Last dance for bold ballerina Sylvie Guillem

Helen Rowe

Sylvie Guillem

PARIS, FRANCE, Helen Rowe- French dancer Sylvie Guillem is to bring down the curtain on a glittering career that saw her plucked from relative obscurity by Rudolf Nureyev to become the world's most sought after ballerina.
Announcing her intention to retire at the end of 2015, Guillem, 49, said she still loved dancing but had decided now was the right time to bow out.

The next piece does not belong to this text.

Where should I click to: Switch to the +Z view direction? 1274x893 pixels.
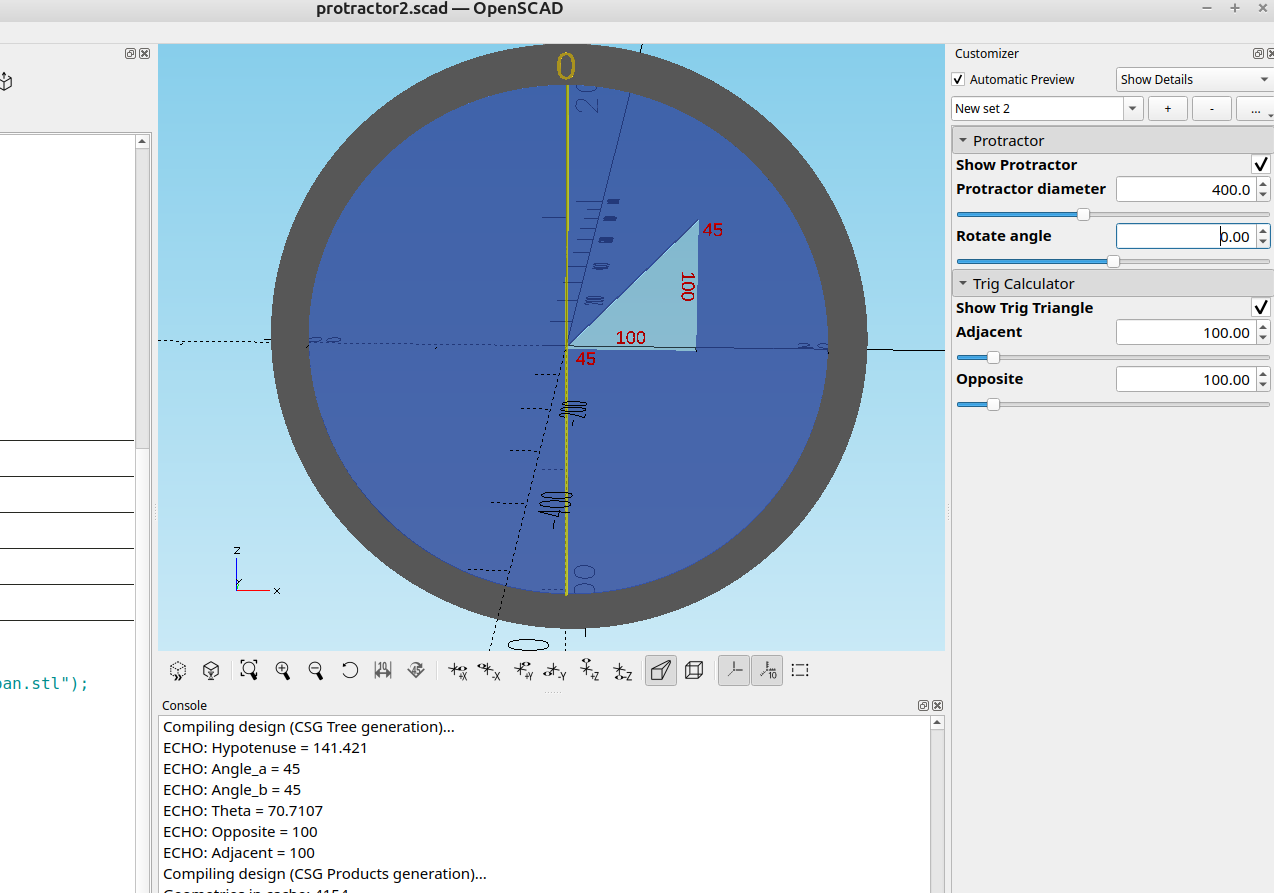point(589,671)
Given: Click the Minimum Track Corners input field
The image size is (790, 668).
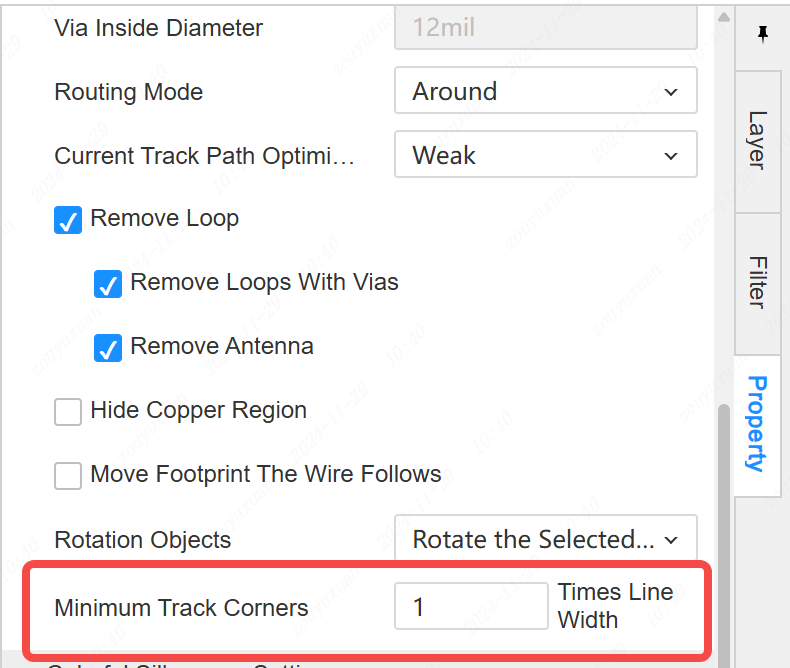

"I have loved every moment of the last 39 years and today I am still loving it in the same way," she said.
"So why stop? Very simply because I want to end while I'm still happy doing what I do with pride and passion.
"I have been on an exhilarating journey and now I'm about to change direction," she added in a statement.
Famed for her long legs, red hair, bold attitude and extreme flexibility, Guillem is a star name who has always been able to pull in audiences.
Nicknamed "Mademoiselle Non" for her uncompromising approach, she will present her last dance programme in Modena in March, with performances at London's Sadler's Wells theatre in May and an international tour ending in Tokyo in December.
Guillem was catapulted to international stardom three decades ago following a December 1984 performance of Swan Lake with the Paris Opera Ballet.
After her debut as Odette/Odile, the then director Nureyev swept on stage to announce her promotion to star dancer -- the youngest in the company's long history.
- 'Captivated audiences' -
Guillem is considered Nureyev's most outstanding protege and together the pair captivated audiences.
"When she was dancing with him it was (like) one person. Rudolf was very impressed by that," dancer and choreographer Pierre Lacotte said recently.
"He (Nureyev) said 'she's so young and she wants to be like me'. She had a presence, a very great presence," he said.
The relationship, however, was not always easy.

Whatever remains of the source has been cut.